## WORK REQUIRED
Repeat the lines from the line with "Task: Click the name" to the line with "is (585, 1070)." in the listing below, keeping both end lines and adding nothing.

## THE DATA
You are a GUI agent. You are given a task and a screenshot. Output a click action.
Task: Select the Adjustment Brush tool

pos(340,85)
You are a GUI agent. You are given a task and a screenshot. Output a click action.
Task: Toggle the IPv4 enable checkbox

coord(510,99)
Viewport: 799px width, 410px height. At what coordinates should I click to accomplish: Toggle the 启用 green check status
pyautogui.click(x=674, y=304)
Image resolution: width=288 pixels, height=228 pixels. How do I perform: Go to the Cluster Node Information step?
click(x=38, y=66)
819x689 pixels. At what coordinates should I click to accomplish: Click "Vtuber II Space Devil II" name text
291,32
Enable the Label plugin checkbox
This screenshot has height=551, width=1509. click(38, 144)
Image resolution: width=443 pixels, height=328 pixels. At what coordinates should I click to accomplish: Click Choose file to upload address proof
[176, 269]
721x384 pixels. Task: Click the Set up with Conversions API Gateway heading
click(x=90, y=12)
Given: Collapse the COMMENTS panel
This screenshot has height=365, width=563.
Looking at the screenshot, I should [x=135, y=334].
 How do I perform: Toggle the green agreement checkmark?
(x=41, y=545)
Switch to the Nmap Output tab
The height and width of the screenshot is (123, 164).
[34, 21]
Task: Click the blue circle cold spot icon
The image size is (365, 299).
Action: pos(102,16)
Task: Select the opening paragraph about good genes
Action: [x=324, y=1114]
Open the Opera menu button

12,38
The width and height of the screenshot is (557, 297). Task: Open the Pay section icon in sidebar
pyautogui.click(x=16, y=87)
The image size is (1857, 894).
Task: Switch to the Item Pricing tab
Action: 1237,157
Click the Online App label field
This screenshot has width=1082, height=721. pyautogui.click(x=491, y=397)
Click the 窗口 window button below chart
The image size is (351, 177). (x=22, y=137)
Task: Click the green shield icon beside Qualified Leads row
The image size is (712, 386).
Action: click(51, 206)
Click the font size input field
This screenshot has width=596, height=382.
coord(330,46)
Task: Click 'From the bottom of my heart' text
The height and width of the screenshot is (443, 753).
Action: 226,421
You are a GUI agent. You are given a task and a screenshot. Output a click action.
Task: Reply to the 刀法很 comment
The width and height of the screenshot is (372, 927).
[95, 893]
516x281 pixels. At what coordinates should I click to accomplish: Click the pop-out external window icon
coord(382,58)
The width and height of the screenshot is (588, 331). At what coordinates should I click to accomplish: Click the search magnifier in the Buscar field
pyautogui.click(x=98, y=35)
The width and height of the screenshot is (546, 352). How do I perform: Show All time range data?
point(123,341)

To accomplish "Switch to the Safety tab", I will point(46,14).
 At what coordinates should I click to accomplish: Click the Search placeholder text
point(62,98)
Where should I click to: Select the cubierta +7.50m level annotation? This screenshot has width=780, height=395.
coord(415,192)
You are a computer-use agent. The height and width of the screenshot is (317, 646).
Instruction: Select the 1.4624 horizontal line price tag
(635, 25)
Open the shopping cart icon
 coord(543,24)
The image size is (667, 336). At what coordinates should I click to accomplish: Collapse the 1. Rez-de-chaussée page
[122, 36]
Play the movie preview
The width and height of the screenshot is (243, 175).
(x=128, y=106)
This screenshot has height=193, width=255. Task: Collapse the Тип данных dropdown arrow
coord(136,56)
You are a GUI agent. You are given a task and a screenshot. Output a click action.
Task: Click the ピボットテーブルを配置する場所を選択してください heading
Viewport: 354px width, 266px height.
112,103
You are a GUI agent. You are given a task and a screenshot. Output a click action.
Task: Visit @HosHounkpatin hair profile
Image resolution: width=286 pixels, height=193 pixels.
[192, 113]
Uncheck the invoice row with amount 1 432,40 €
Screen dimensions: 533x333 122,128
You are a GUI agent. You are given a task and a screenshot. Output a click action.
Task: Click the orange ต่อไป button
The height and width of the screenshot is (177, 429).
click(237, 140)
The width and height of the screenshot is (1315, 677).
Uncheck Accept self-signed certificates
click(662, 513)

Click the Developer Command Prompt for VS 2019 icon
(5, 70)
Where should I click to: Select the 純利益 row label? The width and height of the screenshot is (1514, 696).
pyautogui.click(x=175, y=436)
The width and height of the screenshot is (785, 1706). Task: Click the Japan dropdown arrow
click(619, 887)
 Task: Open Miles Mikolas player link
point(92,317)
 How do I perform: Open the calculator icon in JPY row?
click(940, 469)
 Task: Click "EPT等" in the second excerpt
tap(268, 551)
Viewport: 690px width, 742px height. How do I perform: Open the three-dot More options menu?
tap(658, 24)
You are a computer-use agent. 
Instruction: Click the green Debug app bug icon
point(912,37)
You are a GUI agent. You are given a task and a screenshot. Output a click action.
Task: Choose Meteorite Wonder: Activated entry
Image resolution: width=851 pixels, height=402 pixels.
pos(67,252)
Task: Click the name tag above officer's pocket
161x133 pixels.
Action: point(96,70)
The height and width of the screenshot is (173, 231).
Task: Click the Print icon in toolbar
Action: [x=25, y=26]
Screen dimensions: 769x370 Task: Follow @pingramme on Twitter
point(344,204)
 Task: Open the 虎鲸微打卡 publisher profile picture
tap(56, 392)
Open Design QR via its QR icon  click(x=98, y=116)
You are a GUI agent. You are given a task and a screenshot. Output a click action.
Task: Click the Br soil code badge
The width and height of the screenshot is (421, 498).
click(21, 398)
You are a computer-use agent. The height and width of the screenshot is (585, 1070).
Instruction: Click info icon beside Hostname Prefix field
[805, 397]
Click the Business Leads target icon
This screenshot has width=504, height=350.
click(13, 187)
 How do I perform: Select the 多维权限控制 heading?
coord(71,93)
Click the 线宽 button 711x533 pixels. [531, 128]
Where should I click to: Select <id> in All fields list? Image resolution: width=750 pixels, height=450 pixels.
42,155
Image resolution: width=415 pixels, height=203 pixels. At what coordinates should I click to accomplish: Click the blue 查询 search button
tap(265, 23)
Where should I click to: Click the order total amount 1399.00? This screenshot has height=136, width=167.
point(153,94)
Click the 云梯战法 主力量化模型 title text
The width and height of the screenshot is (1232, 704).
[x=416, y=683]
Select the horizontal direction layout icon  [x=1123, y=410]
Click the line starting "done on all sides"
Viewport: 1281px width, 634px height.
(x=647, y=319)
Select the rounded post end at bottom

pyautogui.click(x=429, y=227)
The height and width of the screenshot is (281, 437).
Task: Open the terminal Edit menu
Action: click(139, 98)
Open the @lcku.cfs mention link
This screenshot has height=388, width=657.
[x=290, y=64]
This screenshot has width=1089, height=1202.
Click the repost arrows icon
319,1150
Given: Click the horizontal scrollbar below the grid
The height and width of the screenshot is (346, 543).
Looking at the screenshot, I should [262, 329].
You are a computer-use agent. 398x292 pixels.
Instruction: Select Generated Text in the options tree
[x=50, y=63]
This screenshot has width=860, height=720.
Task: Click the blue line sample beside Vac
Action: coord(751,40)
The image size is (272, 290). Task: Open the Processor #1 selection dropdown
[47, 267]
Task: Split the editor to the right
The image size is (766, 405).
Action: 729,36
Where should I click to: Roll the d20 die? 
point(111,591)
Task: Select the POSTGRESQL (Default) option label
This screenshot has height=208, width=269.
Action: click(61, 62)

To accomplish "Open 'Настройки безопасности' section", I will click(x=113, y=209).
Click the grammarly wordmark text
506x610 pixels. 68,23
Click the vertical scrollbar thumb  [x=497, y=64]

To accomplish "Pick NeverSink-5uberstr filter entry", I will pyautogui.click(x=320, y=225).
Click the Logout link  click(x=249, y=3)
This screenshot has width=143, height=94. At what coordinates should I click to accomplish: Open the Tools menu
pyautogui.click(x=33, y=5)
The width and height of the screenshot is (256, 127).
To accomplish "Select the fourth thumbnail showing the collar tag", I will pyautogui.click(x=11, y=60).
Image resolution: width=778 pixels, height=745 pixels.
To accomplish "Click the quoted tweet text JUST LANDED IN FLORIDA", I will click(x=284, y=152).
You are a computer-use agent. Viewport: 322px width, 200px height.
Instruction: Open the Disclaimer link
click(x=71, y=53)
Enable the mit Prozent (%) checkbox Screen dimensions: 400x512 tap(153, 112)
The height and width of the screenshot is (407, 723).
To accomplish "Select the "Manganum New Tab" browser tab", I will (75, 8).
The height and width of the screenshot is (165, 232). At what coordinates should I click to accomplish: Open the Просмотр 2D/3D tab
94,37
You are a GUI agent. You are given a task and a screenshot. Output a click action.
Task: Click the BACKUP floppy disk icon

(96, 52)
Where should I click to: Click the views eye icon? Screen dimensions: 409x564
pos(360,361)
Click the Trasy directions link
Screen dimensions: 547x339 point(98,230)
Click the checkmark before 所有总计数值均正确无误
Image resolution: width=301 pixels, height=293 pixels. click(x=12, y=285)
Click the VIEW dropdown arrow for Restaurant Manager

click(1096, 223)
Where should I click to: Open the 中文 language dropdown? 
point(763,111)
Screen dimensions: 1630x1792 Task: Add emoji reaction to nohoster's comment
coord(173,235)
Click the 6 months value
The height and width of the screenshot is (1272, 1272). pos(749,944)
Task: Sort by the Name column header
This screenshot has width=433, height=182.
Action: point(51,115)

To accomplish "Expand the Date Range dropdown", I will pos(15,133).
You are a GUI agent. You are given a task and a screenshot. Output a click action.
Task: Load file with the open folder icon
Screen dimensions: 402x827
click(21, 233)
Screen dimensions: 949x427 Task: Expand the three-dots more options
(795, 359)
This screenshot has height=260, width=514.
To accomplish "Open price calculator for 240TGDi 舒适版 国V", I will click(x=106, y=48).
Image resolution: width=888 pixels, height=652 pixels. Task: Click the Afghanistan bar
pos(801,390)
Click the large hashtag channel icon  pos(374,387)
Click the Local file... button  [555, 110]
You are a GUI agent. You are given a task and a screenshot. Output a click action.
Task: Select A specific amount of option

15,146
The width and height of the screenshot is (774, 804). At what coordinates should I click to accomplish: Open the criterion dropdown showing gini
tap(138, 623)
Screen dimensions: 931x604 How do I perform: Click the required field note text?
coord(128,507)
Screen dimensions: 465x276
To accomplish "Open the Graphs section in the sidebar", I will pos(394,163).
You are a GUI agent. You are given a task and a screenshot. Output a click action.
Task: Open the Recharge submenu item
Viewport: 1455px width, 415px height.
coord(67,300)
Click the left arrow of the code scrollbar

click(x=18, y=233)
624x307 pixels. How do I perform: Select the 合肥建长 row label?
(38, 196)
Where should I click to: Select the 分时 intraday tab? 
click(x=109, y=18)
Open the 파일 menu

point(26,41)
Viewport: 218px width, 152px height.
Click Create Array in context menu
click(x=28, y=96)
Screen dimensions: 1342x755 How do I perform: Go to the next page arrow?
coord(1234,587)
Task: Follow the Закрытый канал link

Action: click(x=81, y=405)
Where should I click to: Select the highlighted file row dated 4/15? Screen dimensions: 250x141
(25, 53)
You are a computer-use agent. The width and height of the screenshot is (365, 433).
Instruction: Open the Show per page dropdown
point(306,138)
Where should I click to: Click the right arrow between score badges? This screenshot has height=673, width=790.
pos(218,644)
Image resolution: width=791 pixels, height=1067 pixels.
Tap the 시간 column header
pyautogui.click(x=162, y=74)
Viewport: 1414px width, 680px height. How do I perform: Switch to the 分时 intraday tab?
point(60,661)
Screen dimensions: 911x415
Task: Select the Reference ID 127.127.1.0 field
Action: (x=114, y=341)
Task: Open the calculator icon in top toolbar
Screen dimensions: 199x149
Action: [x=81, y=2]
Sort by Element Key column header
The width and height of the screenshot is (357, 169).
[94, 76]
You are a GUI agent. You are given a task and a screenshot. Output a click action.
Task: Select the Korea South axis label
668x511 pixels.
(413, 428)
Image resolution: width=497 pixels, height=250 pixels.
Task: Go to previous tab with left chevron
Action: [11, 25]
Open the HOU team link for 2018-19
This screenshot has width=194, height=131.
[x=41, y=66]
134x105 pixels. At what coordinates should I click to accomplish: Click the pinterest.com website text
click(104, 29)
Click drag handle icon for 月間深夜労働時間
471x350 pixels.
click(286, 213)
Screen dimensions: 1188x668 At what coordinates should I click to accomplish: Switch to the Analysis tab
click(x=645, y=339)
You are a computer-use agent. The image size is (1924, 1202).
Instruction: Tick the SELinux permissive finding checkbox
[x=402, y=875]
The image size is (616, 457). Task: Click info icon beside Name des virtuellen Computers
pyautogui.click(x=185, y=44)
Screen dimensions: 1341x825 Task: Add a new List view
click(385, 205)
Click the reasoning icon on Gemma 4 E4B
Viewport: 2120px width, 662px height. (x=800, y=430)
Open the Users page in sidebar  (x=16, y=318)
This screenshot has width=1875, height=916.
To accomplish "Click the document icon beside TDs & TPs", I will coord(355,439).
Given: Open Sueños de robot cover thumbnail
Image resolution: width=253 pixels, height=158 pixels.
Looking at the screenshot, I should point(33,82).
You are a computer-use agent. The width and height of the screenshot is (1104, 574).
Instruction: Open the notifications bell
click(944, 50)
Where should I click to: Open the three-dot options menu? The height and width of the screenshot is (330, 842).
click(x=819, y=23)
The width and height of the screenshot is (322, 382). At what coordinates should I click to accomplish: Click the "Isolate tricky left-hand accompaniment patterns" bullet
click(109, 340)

## ANSWER BOX
Task: Click the name tag above officer's pocket
161x133 pixels.
Action: point(96,70)
The height and width of the screenshot is (173, 231).
Task: Click the Print icon in toolbar
Action: [x=25, y=26]
Screen dimensions: 769x370 Task: Follow @pingramme on Twitter
point(344,204)
 Task: Open the 虎鲸微打卡 publisher profile picture
tap(56, 392)
Open Design QR via its QR icon  click(x=98, y=116)
You are a GUI agent. You are given a task and a screenshot. Output a click action.
Task: Click the Br soil code badge
The width and height of the screenshot is (421, 498).
click(21, 398)
You are a computer-use agent. The height and width of the screenshot is (585, 1070).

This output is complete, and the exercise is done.